Hidden Non-Innocence in an Expanded Porphyrin: Electronic Structure of the Siamese-Twin Porphyrin’s Dicopper Complex in Different Oxidation States

The Siamese-twin porphyrin (2H4) is a unique pyrazole-expanded porphyrin providing two adjacent cavities each offering an {N4} binding motif. It was previously found to form stable dicopper­(II) or dinickel­(II) complexes where both metal ions are nested in a porphyrin-like environment. This work addresses the rich redox chemistry of the dicopper complex 2Cu2 that originates from the redox synergy of two proximate metal ions in combination with the potentially non-innocent expanded porphyrin ligand.
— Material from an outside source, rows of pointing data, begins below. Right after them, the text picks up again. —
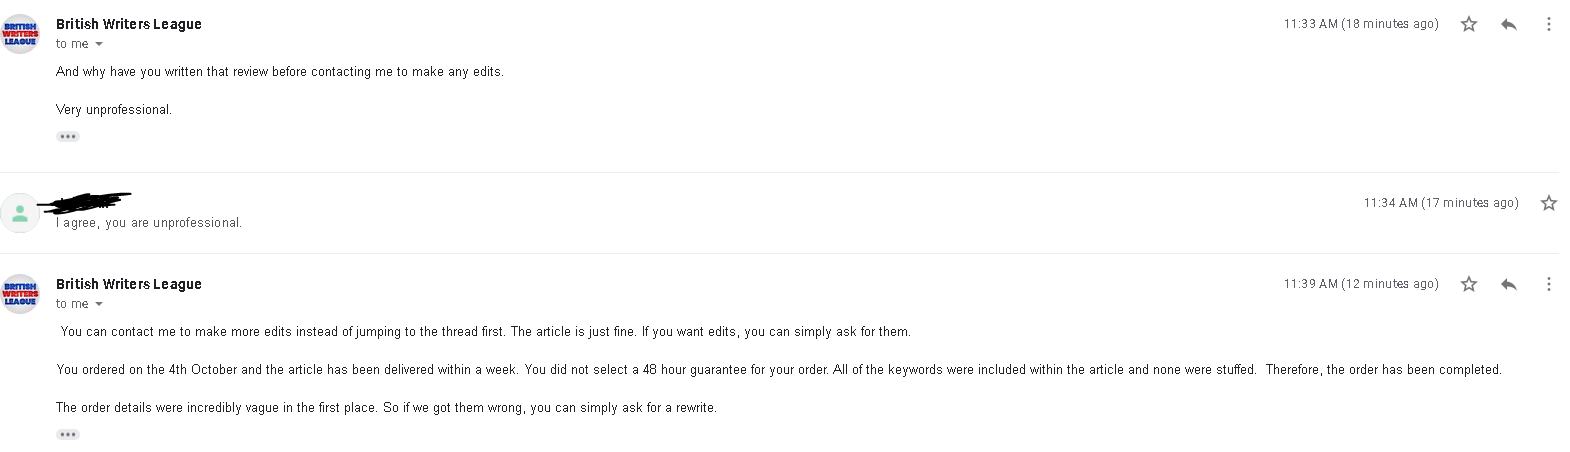Click the first British Writers League sender name

pyautogui.click(x=129, y=24)
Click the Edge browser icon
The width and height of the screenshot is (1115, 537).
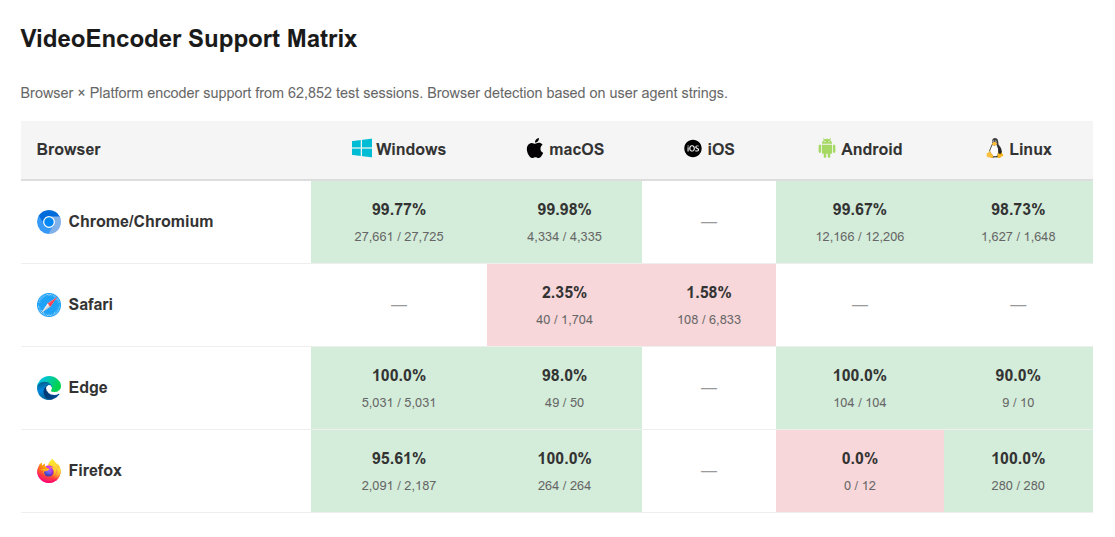(x=49, y=388)
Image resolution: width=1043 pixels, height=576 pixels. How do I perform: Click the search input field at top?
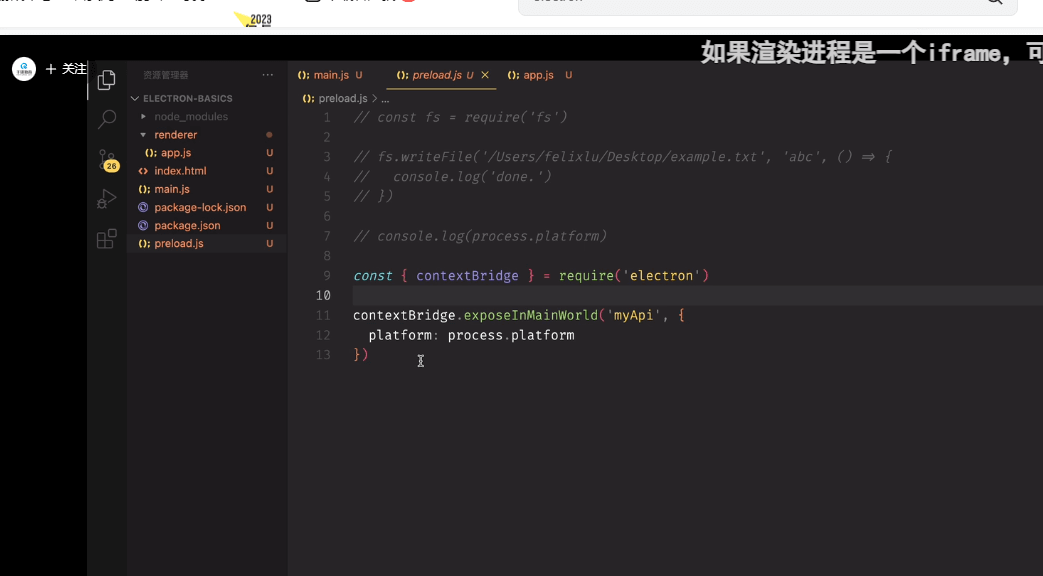pyautogui.click(x=750, y=3)
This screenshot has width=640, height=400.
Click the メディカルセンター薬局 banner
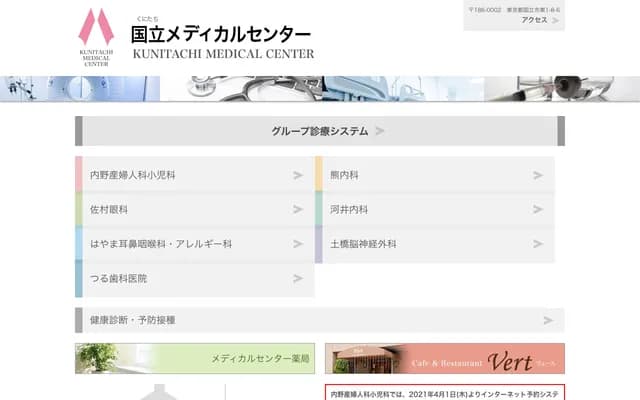[194, 358]
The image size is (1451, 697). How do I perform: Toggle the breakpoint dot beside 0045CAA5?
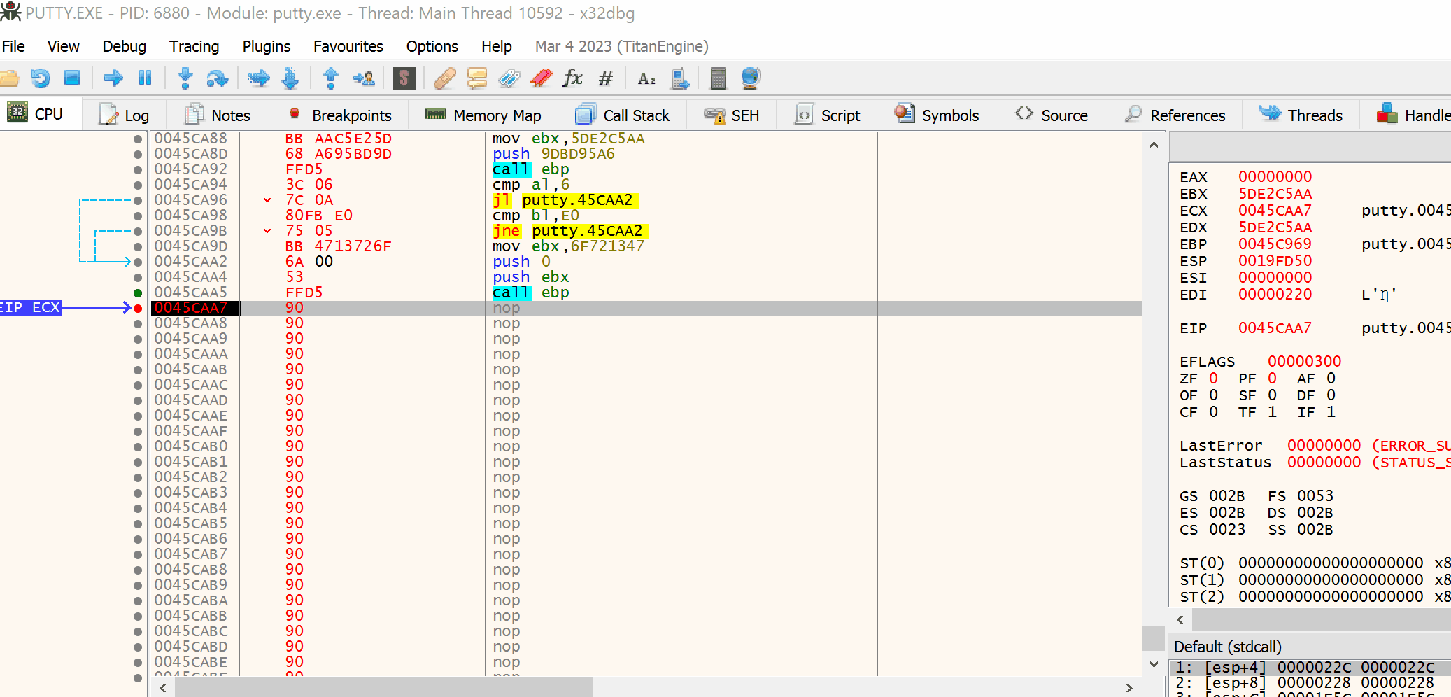pos(136,292)
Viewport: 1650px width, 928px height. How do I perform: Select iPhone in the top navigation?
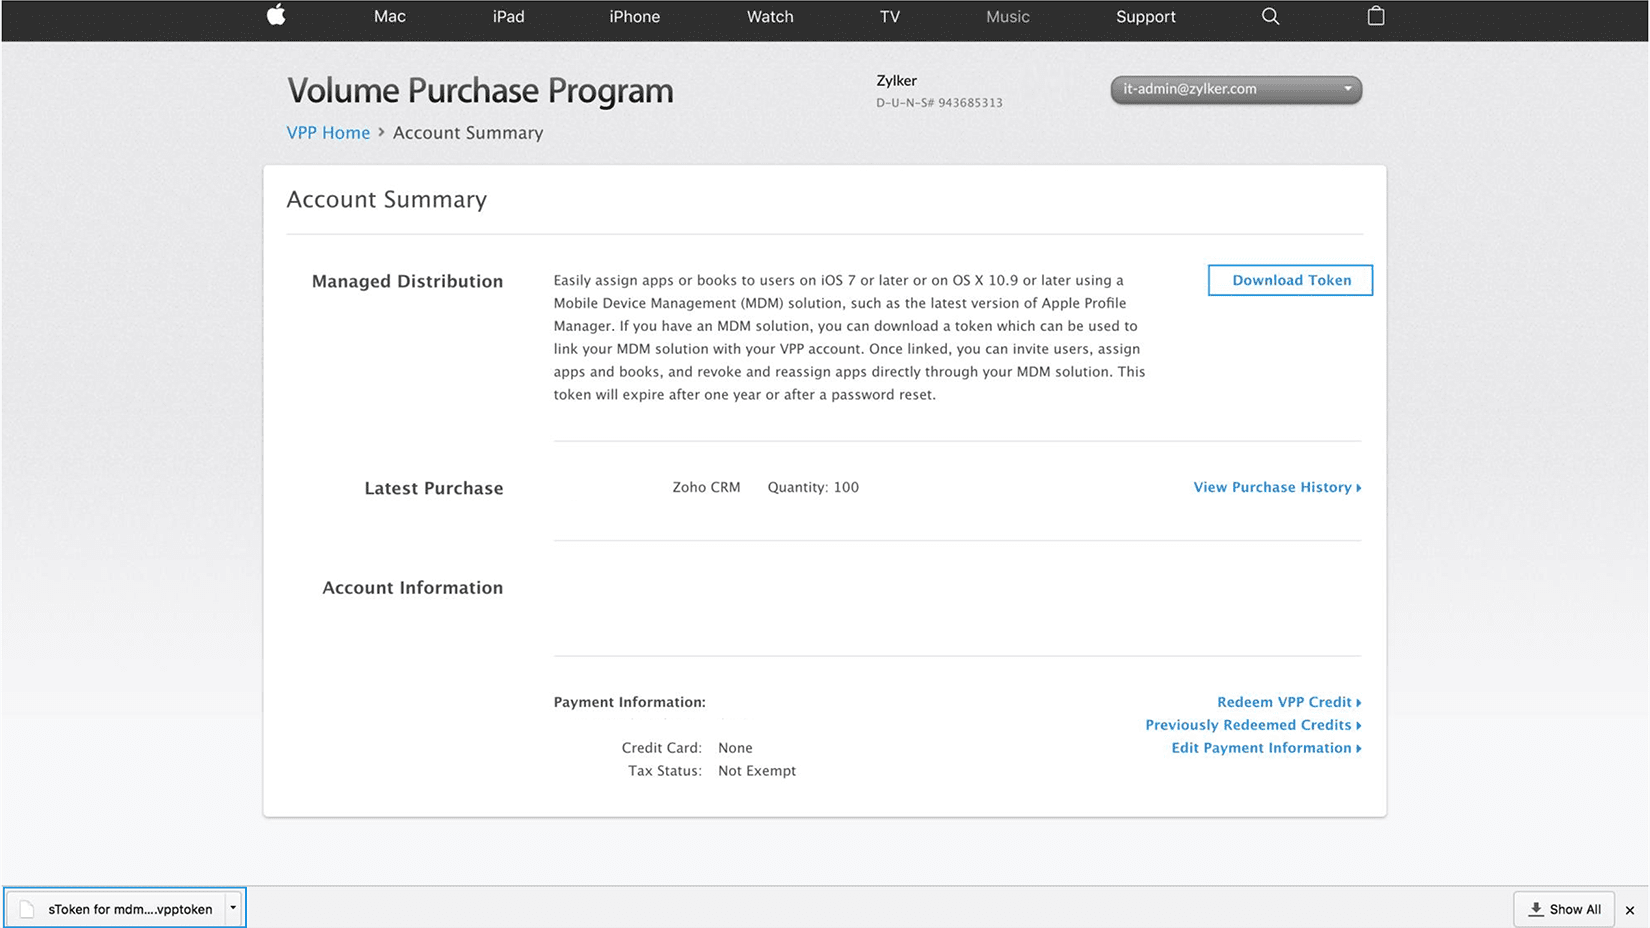point(634,17)
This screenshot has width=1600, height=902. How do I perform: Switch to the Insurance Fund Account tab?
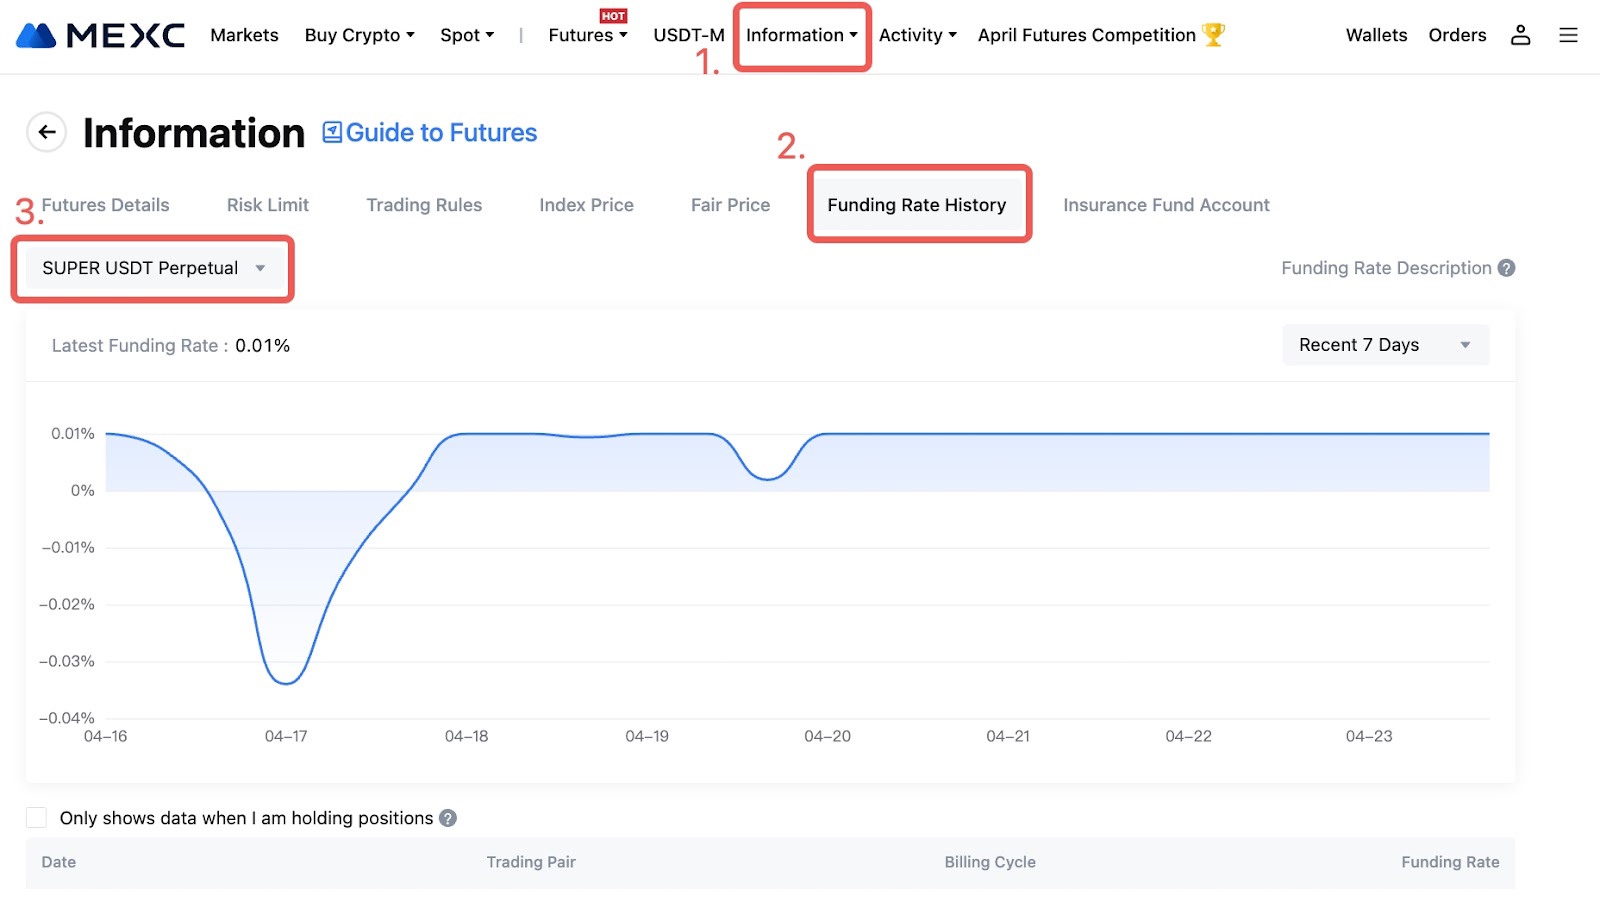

Complementing previous X-ray crystallographic and SQUID data for solid material, the electronic structure of parent 2Cu2 in solution was now investigated by MCD and EPR spectroscopy. This allowed the assignment of UV–vis absorptions and confirmed the drastic twist of the molecule with ferromagnetically coupled copper­(II) ions. 2Cu2 was found to exhibit multiple redox events in the potential range from −2.4 to +1.7 V versus Fc/Fc+, and singly oxidized [2Cu2]+ as well as doubly oxidized [2Cu2]2+ were characterized in detail by various analytical and spectroscopic methods. [2Cu2]+ was found by EPR spectroscopy and DFT calculations to have an S = 1/2 ground state, while [2Cu2]2+ is diamagnetic. Single crystal X-ray crystallography of [2Cu2(acetone)2]­(BF4)2 revealed that the 2Cu2 core is structurally invariant upon two-fold oxidation, while XAS measurements at the Cu K-edge for 2Cu2 and [2Cu2(acetone)2]­(BF4)2 showed that the copper ions remain in the +2 oxidation state throughout. The combined experimental and computational evidence identified the Siamese-twin porphyrin as a multi-electron redox-active ligand with hidden non-innocence. Each ligand subunit upon oxidation forms a ligand-centered radical, though the spin vanishes because of covalency and strong antiferromagnetic coupling between the ligand radical and the proximate metal ion. Complexes of the Siamese-twin porphyrin may thus serve as a valuable bioinspired platform that combines both metal–ligand and two-metal-ion cooperativities for use in multi-electron processes.